Tried it. Replaced rpg folder with 4.02 and used the .nds from rudolph. No changes. Maybe theres more to it but I got no results.


----------



## Maikel Steneker (Jan 11, 2008)

QUOTE(Destructobot @ Dec 3 2007 said:


> QUOTE(DarthYoshi @ Dec 2 2007 said:
> 
> 
> > I don't get where it's telling you to "Please rename PASSCARD3_AMFE00.nds of the backup to SoftReset.g6ds and copy it." Where do I find that stuff? It's confusing me!
> > It looks to me like you're supposed to dump the G6/M3 Real with his backup tool, then rename the resulting .nds file to "SoftReset.g6ds" or "SoftReset.M3DS". I don't have a Real (or an SCDS1) so I can't test it myself.
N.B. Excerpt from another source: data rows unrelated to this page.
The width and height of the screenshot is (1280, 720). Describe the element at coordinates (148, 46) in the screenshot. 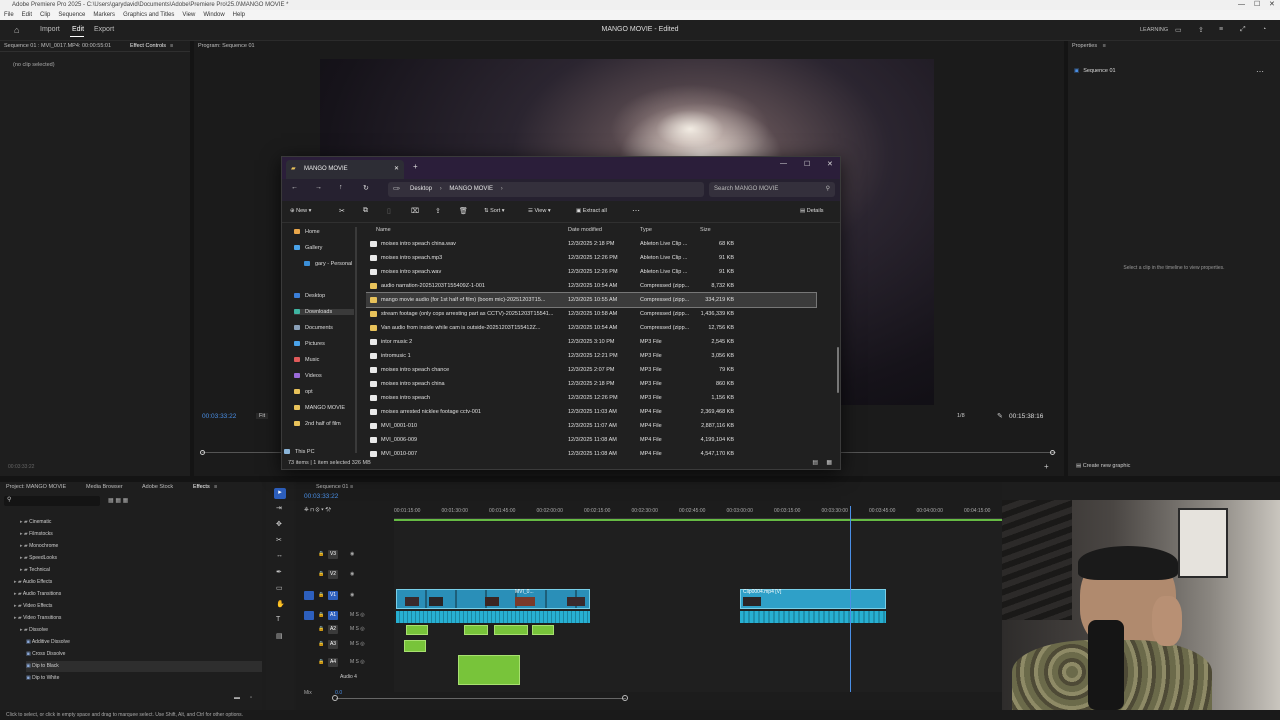

I see `effect-controls-tab: Effect Controls` at that location.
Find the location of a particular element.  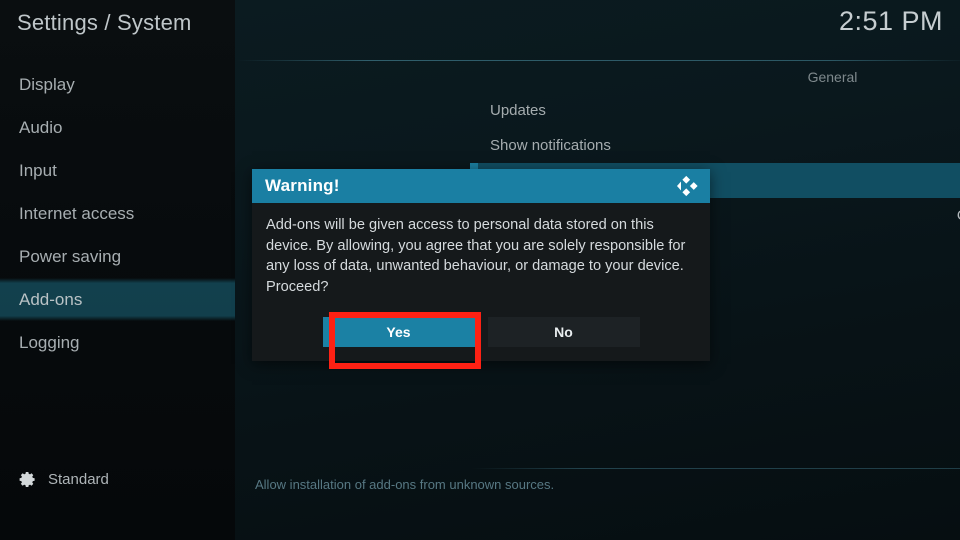

sidebar-item-internet-access: Internet access is located at coordinates (118, 214).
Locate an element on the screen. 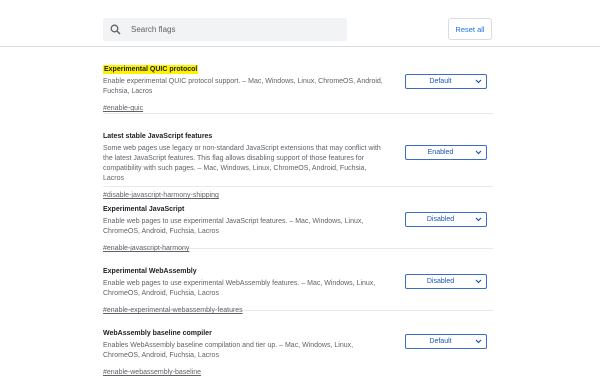  flag-state-select: Enabled is located at coordinates (446, 152).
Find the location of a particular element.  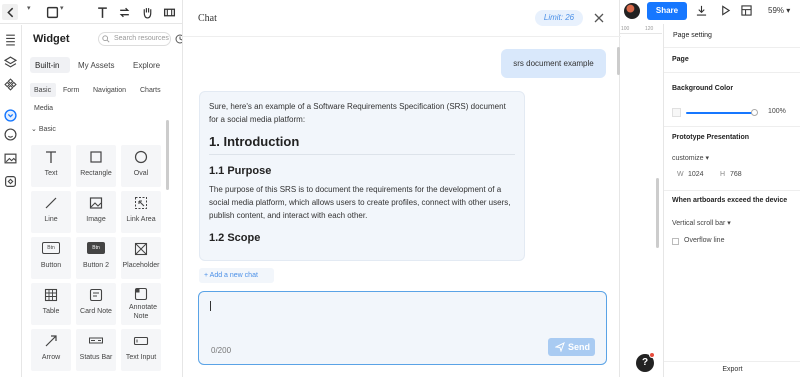

widget-item-button: Btn Button is located at coordinates (51, 258).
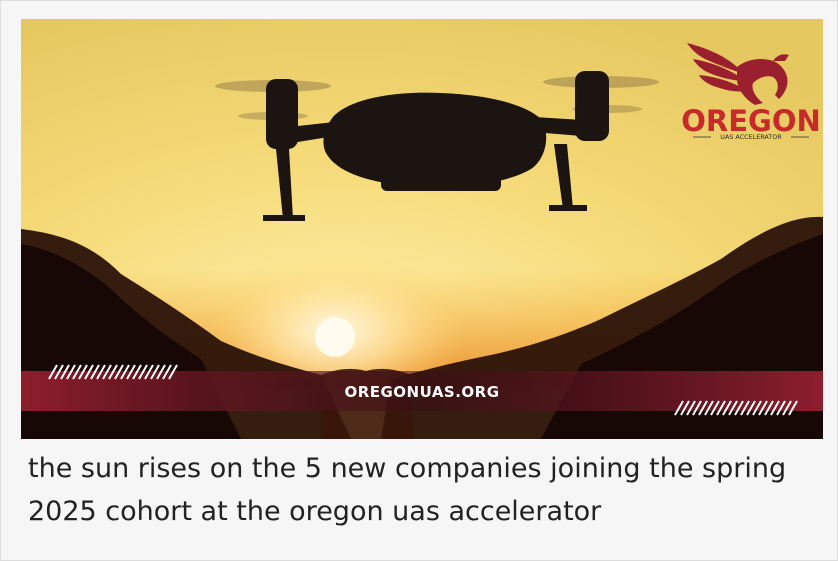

Just FYI (sorry for the bump btw), I just used the NDS Backup Tool to backup my M3 Real. It made a rom called "PASSCARD3_AMFE00.nds". It dumped very fast, and it made a file of 256 kB.

I renamed it to "SoftReset.m3ds". I fired up the 3in1 Expansion Pack tool and... It worked 
	

	
	
		
		

		
			





 So now I can use Soft Reset on the M3 Real


----------



## doomsmythe (Jan 26, 2008)

Hey all,
New to this thing, and frustrated beyond belief. Now then, I have searched everything I can find for this cart and this damn tool. I have tried everything suggested, and I STILL cannot enable the rumble feature with this damn tool. My slot 1 card is an M3 real, pretty good so far. I can load GBA roms with this tool, and I can use the DS browser with no problems. No matter which version of this prog I use it NEVER gives me the rumble option. Also, the "backup" tool won't seem to regonize that I have a slot 1 card, even though it's running off of it. I am running out of ideas or options and this tool is quite frankly really pissing me off. So excuse me a moment. So, does anybody have a suggestion i haven't tried that isn't repeated multiply across several boards? Because I can't read Japanese and all the readme's except one are in that language. Sorry for my ranting.


----------



## pasc (Jan 26, 2008)

you should use metroid prime pinball for testing just to make sure.

Just open Rudolphs tool press R three times, choose a rumble mode and then open metroid pinball to try rumble out (check if it is enabled).

For me it works that way (m3 simply)


----------



## sjones900 (Feb 1, 2008)

Hey I have an even WORSE problem i did everything and i got the PASSCARD3_AMFE00.nds file renamed it and then boot up the 3 in 1 tool by rudolf and it says no 3in1 found please retry......HELP I just got it today


----------



## BoneMonkey (Feb 1, 2008)

very nice :-)


----------



## Destructobot (Feb 1, 2008)

QUOTE(sjones900 @ Jan 31 2008 said:


> Hey I have an even WORSE problem i did everything and i got the PASSCARD3_AMFE00.nds file renamed it and then boot up the 3 in 1 tool by rudolf and it says no 3in1 found please retry......HELP I just got it today


Did your 3-in-1 work before this, or was that the first time you tried it? Does it show up in the DS menu as an option pack or a game, or does the DS say that there is no game pak inserted?


----------



## sjones900 (Feb 1, 2008)

It Says that "there is no game pack inserted" but other apps seem to work with it...its soooooo confusing help


----------



## sjones900 (Feb 2, 2008)

I just Discovered that on rudolph's site that the ez 3in1 has had its chipset changed could this be why?


----------